• PAGE TEXT:
/---

For the chapter on cell membranes we did two labs last year. The first experiment involved looking at red onion cells under the microscope while adding salt water to the slide. The salt water increases the concentration of solute outside the cell so water leaves the cell causing it to shrink. This is very obvious with the red onion cells because the red/purple area shrinks away from the cell walls as you can see in the photo. The cells at the bottom of the picture have not be in contact with the salt water yet so they still look ok. As we watched through the microscope we saw the membranes shrink and the red/purple color become more concentrated in the center of each cell – this is called plasmolysis and you can find the lab I used at www.explorebiology.com.
The second lab we did involved chicken eggs. A few days before class, we soaked the eggs in vinegar to dissolve the shell. During class the students found the mass of the eggs and made a prediction in their lab books about what they thought would happen to the eggs. The eggs were then either soaked in water or corn syrup. Every 30 minutes they pulled the eggs out of the liquid, patted them dry and recorded their mass again. Everyone was very surprised to see that the egg soaking in corn syrup actually shrunk and the egg soaking in water swelled up. Students found the percent change in mass of each egg and made graphs of their results. The egg in the corn syrup, hypertonic solution, shrunk (egg on the left in the photo) because the water left the cell (yes, a chicken egg is just one big cell!) to try to dilute the sugary surroundings, while the egg soaked in water, a hypotonic solution, absorbed more water trying to dilute its interior (egg on the right in the photo). You can see in the picture if was a pretty obvious change. The middle school class did these labs too, but we only measured the eggs twice, at the beginning and the end of class so it was more of a demonstration. We actually let the eggs soak for a few days after class, just to see how much more they would change. The egg soaking in water didn’t really change much after the first few hours but the egg in corn syrup basically turned into just the yolk (see photo).
This and some of the other labs we did can be found in Biology Inquires: Standards-Based Labs, Assessments, and Discussion Lessons by Martin Shields.

\---

• DATASET ENTRIES:
/---

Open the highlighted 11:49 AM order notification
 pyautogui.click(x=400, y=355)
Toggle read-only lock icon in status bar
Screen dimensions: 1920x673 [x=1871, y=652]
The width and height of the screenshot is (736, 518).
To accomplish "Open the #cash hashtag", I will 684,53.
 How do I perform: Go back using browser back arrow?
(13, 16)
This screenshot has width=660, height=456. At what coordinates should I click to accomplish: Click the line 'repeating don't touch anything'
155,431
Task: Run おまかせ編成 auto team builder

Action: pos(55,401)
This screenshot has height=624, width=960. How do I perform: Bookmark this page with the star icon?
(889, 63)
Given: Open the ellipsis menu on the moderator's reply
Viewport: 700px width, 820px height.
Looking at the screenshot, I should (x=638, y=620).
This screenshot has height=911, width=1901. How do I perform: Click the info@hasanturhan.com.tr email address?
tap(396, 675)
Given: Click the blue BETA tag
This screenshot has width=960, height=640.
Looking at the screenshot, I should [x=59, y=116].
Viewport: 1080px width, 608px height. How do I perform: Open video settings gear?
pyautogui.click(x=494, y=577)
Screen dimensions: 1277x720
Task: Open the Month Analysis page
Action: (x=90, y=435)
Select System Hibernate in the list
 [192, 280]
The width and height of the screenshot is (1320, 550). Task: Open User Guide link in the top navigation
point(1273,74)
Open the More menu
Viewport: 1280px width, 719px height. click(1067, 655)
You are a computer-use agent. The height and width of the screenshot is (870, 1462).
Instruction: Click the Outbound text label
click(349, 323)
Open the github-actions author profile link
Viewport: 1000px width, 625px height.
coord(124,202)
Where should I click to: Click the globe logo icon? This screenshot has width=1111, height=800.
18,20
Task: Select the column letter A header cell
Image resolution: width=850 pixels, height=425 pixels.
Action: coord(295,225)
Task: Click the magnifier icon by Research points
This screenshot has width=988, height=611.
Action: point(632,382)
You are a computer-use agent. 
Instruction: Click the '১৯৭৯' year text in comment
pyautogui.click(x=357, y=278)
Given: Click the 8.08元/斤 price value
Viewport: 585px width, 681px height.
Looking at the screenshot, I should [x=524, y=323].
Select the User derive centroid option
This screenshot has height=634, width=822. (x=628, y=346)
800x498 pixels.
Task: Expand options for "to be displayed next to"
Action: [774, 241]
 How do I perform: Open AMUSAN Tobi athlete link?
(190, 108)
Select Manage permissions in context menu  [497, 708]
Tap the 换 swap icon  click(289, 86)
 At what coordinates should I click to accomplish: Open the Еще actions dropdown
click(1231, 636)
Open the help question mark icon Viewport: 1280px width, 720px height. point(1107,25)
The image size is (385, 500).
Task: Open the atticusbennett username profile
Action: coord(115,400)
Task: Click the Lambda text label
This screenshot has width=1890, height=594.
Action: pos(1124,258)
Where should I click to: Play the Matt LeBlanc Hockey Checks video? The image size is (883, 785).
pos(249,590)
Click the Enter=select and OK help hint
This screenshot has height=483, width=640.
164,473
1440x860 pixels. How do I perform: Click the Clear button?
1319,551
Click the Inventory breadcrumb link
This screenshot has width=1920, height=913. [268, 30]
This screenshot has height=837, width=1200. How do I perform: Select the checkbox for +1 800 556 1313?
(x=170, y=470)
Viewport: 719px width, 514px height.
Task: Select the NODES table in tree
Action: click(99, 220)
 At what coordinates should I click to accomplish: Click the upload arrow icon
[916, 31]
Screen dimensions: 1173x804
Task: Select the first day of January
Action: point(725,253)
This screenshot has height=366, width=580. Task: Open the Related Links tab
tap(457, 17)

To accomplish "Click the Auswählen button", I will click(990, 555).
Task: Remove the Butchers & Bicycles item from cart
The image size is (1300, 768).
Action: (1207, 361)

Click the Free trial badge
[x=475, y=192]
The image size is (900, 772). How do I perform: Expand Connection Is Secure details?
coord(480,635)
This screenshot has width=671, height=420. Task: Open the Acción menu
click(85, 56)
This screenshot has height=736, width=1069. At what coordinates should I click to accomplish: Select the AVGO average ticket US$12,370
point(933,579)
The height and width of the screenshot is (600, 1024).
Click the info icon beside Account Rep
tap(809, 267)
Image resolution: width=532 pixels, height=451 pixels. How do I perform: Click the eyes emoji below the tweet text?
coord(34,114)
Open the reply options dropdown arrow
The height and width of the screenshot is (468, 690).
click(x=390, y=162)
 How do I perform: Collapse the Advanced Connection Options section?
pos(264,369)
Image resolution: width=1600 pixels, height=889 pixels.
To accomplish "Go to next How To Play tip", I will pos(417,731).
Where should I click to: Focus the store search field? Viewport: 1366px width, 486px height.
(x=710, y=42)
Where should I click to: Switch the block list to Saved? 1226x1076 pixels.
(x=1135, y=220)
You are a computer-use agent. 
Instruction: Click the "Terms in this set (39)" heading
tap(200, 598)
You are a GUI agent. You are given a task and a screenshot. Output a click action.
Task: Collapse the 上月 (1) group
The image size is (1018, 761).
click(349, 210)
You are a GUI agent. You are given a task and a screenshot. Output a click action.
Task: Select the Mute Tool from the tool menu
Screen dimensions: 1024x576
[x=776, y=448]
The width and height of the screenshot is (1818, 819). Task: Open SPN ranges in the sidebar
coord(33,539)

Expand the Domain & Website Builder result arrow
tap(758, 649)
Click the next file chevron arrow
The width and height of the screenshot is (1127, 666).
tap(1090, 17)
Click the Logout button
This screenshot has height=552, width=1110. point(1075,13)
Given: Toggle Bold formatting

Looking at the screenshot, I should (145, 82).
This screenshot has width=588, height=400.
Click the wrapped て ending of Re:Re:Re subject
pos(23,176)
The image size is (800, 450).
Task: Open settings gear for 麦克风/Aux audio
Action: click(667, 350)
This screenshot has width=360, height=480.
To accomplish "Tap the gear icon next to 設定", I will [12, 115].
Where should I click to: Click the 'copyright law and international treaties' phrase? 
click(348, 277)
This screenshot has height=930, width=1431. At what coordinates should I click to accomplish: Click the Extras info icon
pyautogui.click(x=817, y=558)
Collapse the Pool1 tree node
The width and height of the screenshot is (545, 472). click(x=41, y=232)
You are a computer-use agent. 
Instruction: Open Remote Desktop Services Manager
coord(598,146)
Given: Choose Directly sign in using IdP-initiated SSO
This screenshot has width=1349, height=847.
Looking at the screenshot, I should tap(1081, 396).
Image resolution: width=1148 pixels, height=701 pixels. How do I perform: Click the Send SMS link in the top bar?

\---

• EXERCISE SET:
1. Do these statements agree with the cell membrane labs text? For each, answer yes or no and quote the deciding words. (a) The eggs were soaked in vinegar before class to dissolve the shell. (b) The egg in corn syrup swelled up. (c) The middle school class measured the eggs every 30 minutes.
2. Update the part of the cell membrane labs text that opens with the words containing "For the chapter" and closes with "used at www.explorebiology.com.", putting "saline solution" wherever "salt water" appears.
3. In the cell membrane labs text, what name is given to the shrinking of the membranes seen in the red onion cells?
The items are not needed here.

• ANSWERS BY ITEM NUMBER:
1.
(a) Yes: "A few days before class, we soaked the eggs in vinegar to dissolve the shell."
(b) No: "the egg soaking in corn syrup actually shrunk and the egg soaking in water swelled up."
(c) No: "we only measured the eggs twice, at the beginning and the end of class"

2.
For the chapter on cell membranes we did two labs last year. The first experiment involved looking at red onion cells under the microscope while adding saline solution to the slide. The saline solution increases the concentration of solute outside the cell so water leaves the cell causing it to shrink. This is very obvious with the red onion cells because the red/purple area shrinks away from the cell walls as you can see in the photo. The cells at the bottom of the picture have not be in contact with the saline solution yet so they still look ok. As we watched through the microscope we saw the membranes shrink and the red/purple color become more concentrated in the center of each cell – this is called plasmolysis and you can find the lab I used at www.explorebiology.com.

3. Plasmolysis.